SOURCE DATA ->
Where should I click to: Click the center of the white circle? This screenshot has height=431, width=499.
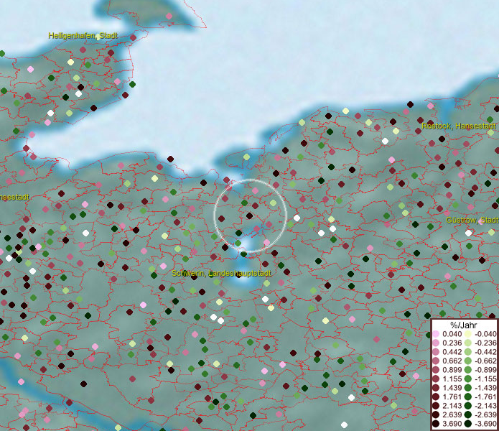point(250,215)
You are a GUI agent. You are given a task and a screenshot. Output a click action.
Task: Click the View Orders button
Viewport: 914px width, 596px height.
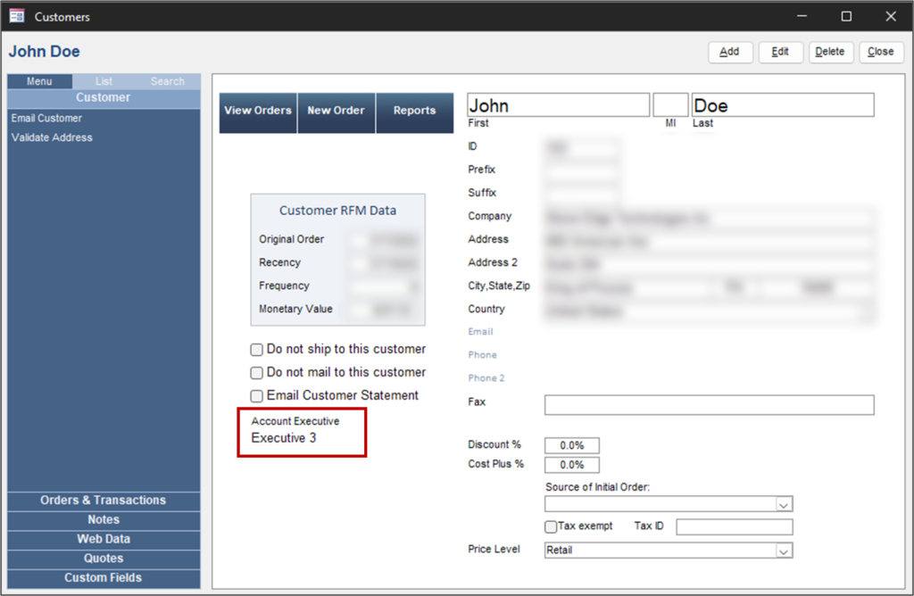tap(258, 112)
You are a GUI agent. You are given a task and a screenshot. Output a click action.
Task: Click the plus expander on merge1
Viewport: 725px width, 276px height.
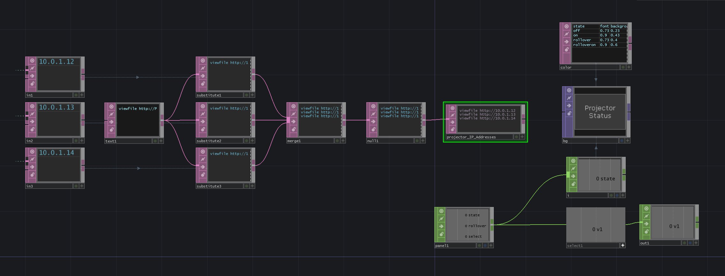click(343, 141)
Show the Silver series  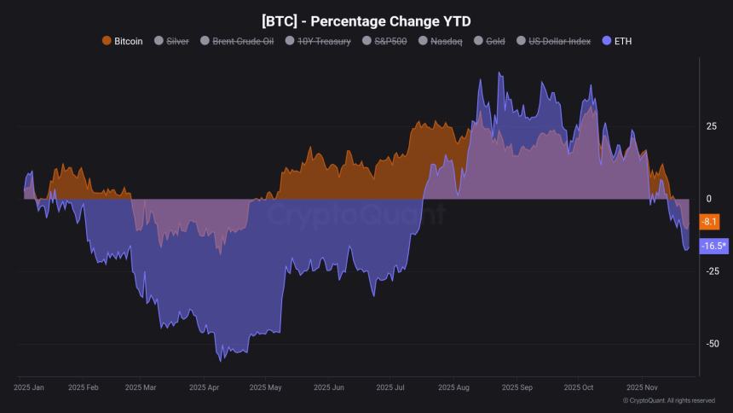177,41
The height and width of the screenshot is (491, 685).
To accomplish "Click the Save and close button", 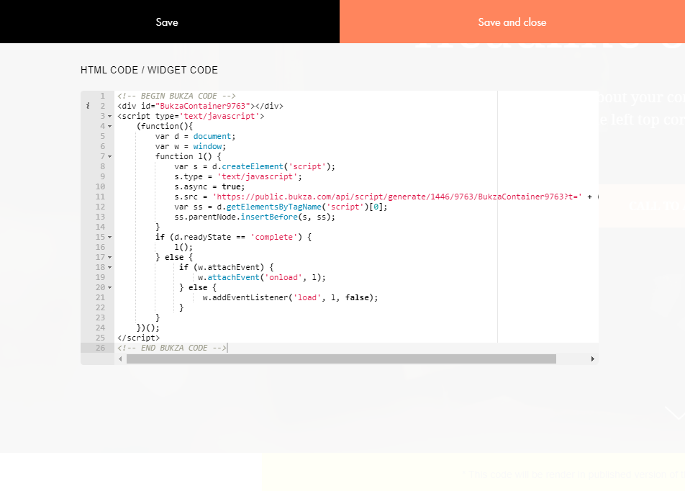I will tap(512, 22).
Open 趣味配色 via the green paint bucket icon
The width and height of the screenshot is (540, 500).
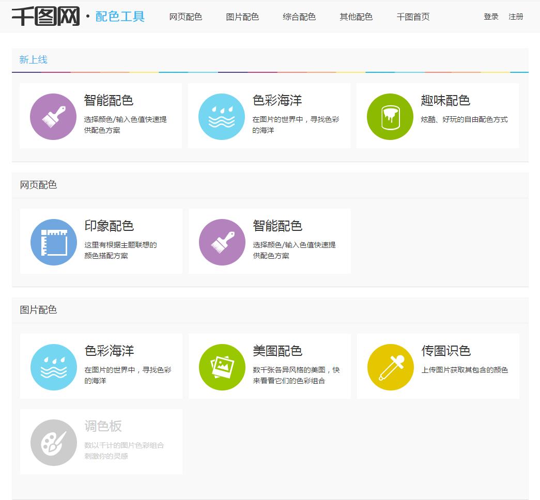[x=390, y=116]
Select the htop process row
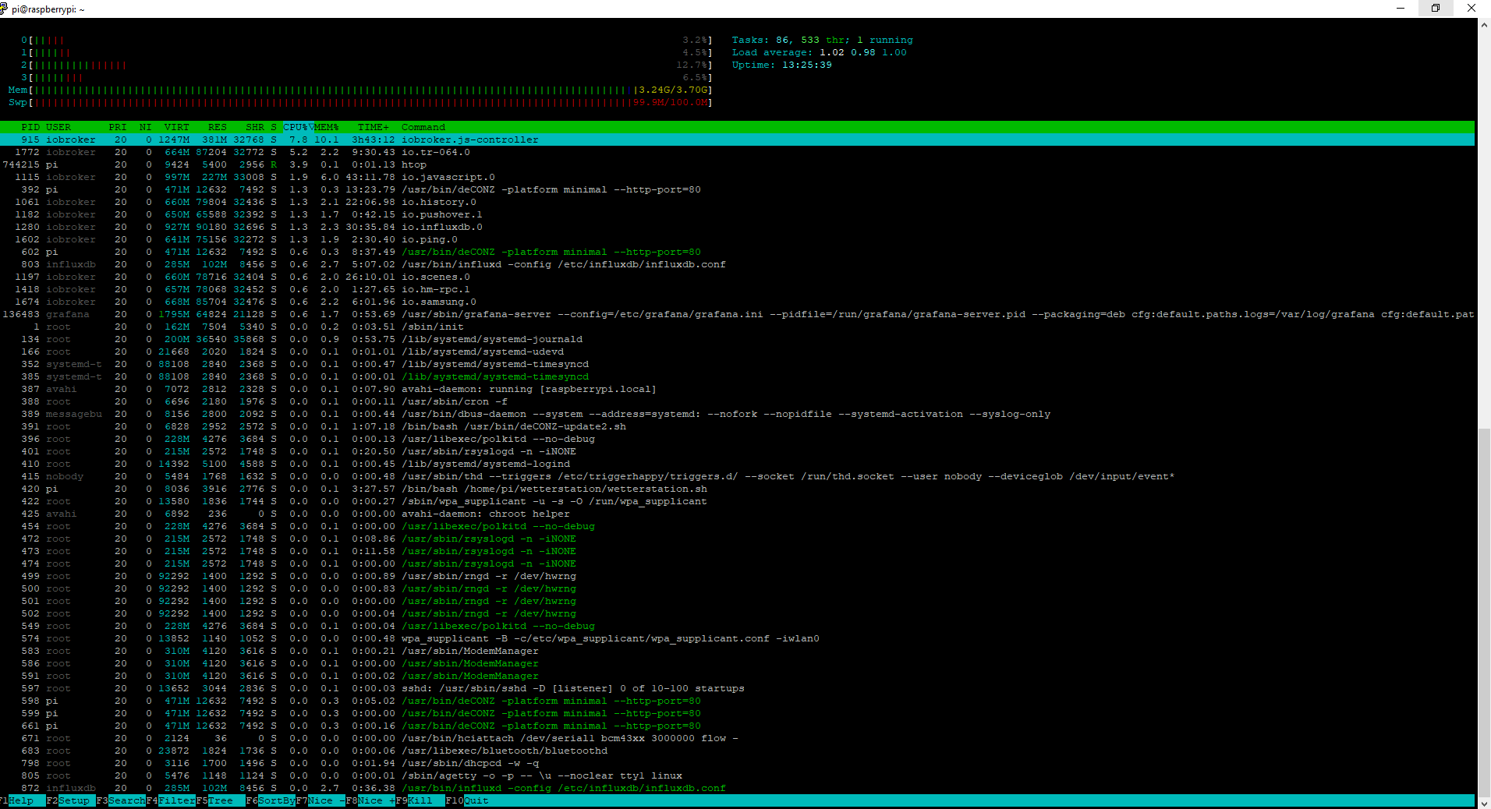This screenshot has height=809, width=1491. tap(413, 164)
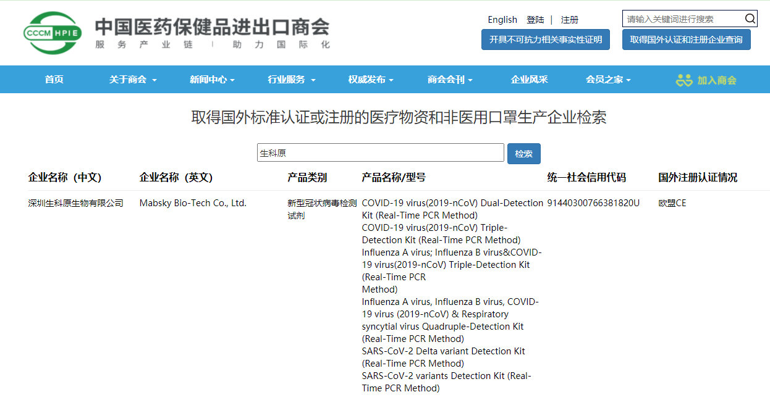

WHAT IS BEING ASKED ->
Can you output the data word for word, starting at the line that contains "Open 趣味配色 via the green paint bucket icon" and running through the end of the data, without including the pictures?

REPLY TO THE EXERCISE ->
Open 趣味配色 via the green paint bucket icon
The width and height of the screenshot is (540, 500).
[x=390, y=116]
Select the htop process row
This screenshot has height=809, width=1491. tap(413, 164)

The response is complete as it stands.